* **Short exercise**: Please rewrite the data below, swapping "GUI agent" for "GUI assistant" everywhere and leaving everything else unchanged.
>> Start Dataset records
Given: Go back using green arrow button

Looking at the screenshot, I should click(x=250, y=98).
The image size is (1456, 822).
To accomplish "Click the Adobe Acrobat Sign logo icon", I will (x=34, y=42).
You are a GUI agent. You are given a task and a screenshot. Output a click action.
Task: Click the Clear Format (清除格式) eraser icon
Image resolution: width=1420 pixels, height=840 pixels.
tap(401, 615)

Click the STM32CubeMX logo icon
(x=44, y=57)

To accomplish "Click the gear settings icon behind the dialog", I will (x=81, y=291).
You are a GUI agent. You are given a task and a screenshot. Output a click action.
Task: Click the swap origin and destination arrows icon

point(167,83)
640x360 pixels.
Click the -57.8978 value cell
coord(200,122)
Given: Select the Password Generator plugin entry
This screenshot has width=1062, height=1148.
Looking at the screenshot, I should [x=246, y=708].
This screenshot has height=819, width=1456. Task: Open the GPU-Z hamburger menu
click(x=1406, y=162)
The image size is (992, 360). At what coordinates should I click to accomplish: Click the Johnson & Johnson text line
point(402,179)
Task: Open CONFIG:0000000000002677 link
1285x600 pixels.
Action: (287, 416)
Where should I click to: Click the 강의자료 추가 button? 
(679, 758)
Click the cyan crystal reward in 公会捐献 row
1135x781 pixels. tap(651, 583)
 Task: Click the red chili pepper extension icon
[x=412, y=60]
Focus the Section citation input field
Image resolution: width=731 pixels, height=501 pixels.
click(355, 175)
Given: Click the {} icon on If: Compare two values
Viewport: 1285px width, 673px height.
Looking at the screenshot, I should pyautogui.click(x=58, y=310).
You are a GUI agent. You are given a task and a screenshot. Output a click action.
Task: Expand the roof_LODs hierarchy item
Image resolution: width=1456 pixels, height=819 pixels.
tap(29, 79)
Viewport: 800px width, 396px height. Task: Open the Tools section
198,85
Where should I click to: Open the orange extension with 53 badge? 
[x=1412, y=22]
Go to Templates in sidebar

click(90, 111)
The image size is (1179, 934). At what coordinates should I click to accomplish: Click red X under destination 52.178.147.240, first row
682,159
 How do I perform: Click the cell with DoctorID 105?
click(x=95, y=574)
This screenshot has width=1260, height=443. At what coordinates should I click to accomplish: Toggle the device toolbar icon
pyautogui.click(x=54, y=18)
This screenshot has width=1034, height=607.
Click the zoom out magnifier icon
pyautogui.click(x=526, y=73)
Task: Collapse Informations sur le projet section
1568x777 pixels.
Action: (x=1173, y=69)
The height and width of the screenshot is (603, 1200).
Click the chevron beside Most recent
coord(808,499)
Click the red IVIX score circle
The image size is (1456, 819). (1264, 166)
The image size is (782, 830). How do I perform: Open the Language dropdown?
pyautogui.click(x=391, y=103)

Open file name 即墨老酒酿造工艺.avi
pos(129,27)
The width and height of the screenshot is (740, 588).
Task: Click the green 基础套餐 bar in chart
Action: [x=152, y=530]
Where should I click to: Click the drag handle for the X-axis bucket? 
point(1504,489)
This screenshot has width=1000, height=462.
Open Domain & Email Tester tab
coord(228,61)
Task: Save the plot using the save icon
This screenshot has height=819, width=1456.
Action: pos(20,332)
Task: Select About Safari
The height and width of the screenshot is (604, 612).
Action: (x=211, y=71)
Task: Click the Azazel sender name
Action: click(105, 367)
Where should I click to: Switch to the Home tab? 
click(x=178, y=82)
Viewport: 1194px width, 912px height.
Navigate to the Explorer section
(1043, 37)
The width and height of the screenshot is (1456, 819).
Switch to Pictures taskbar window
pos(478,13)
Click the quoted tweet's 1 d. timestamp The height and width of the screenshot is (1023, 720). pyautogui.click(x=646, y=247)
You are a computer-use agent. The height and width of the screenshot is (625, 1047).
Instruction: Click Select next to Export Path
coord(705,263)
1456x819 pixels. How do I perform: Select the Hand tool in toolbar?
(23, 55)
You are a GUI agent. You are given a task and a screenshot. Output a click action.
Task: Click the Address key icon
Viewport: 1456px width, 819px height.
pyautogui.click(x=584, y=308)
>> End Dataset records
* **Output**:
Given: Go back using green arrow button

Looking at the screenshot, I should click(x=250, y=98).
The image size is (1456, 822).
To accomplish "Click the Adobe Acrobat Sign logo icon", I will (x=34, y=42).
You are a GUI assistant. You are given a task and a screenshot. Output a click action.
Task: Click the Clear Format (清除格式) eraser icon
Image resolution: width=1420 pixels, height=840 pixels.
tap(401, 615)

Click the STM32CubeMX logo icon
(x=44, y=57)

To accomplish "Click the gear settings icon behind the dialog", I will (x=81, y=291).
You are a GUI assistant. You are given a task and a screenshot. Output a click action.
Task: Click the swap origin and destination arrows icon

point(167,83)
640x360 pixels.
Click the -57.8978 value cell
coord(200,122)
Given: Select the Password Generator plugin entry
This screenshot has width=1062, height=1148.
Looking at the screenshot, I should [x=246, y=708].
This screenshot has height=819, width=1456. Task: Open the GPU-Z hamburger menu
click(x=1406, y=162)
The image size is (992, 360). At what coordinates should I click to accomplish: Click the Johnson & Johnson text line
point(402,179)
Task: Open CONFIG:0000000000002677 link
1285x600 pixels.
Action: (287, 416)
Where should I click to: Click the 강의자료 추가 button? 
(679, 758)
Click the cyan crystal reward in 公会捐献 row
1135x781 pixels. tap(651, 583)
 Task: Click the red chili pepper extension icon
[x=412, y=60]
Focus the Section citation input field
Image resolution: width=731 pixels, height=501 pixels.
click(355, 175)
Given: Click the {} icon on If: Compare two values
Viewport: 1285px width, 673px height.
Looking at the screenshot, I should pyautogui.click(x=58, y=310).
You are a GUI assistant. You are given a task and a screenshot. Output a click action.
Task: Expand the roof_LODs hierarchy item
Image resolution: width=1456 pixels, height=819 pixels.
tap(29, 79)
Viewport: 800px width, 396px height. Task: Open the Tools section
198,85
Where should I click to: Open the orange extension with 53 badge? 
[x=1412, y=22]
Go to Templates in sidebar

click(90, 111)
The image size is (1179, 934). At what coordinates should I click to accomplish: Click red X under destination 52.178.147.240, first row
682,159
 How do I perform: Click the cell with DoctorID 105?
click(x=95, y=574)
This screenshot has width=1260, height=443. At what coordinates should I click to accomplish: Toggle the device toolbar icon
pyautogui.click(x=54, y=18)
This screenshot has width=1034, height=607.
Click the zoom out magnifier icon
pyautogui.click(x=526, y=73)
Task: Collapse Informations sur le projet section
1568x777 pixels.
Action: (x=1173, y=69)
The height and width of the screenshot is (603, 1200).
Click the chevron beside Most recent
coord(808,499)
Click the red IVIX score circle
The image size is (1456, 819). (1264, 166)
The image size is (782, 830). How do I perform: Open the Language dropdown?
pyautogui.click(x=391, y=103)

Open file name 即墨老酒酿造工艺.avi
pos(129,27)
The width and height of the screenshot is (740, 588).
Task: Click the green 基础套餐 bar in chart
Action: [x=152, y=530]
Where should I click to: Click the drag handle for the X-axis bucket? 
point(1504,489)
This screenshot has width=1000, height=462.
Open Domain & Email Tester tab
coord(228,61)
Task: Save the plot using the save icon
This screenshot has height=819, width=1456.
Action: pos(20,332)
Task: Select About Safari
The height and width of the screenshot is (604, 612).
Action: (x=211, y=71)
Task: Click the Azazel sender name
Action: click(105, 367)
Where should I click to: Switch to the Home tab? 
click(x=178, y=82)
Viewport: 1194px width, 912px height.
Navigate to the Explorer section
(1043, 37)
The width and height of the screenshot is (1456, 819).
Switch to Pictures taskbar window
pos(478,13)
Click the quoted tweet's 1 d. timestamp The height and width of the screenshot is (1023, 720). pyautogui.click(x=646, y=247)
You are a computer-use agent. The height and width of the screenshot is (625, 1047).
Instruction: Click Select next to Export Path
coord(705,263)
1456x819 pixels. How do I perform: Select the Hand tool in toolbar?
(23, 55)
You are a GUI assistant. You are given a task and a screenshot. Output a click action.
Task: Click the Address key icon
Viewport: 1456px width, 819px height.
pyautogui.click(x=584, y=308)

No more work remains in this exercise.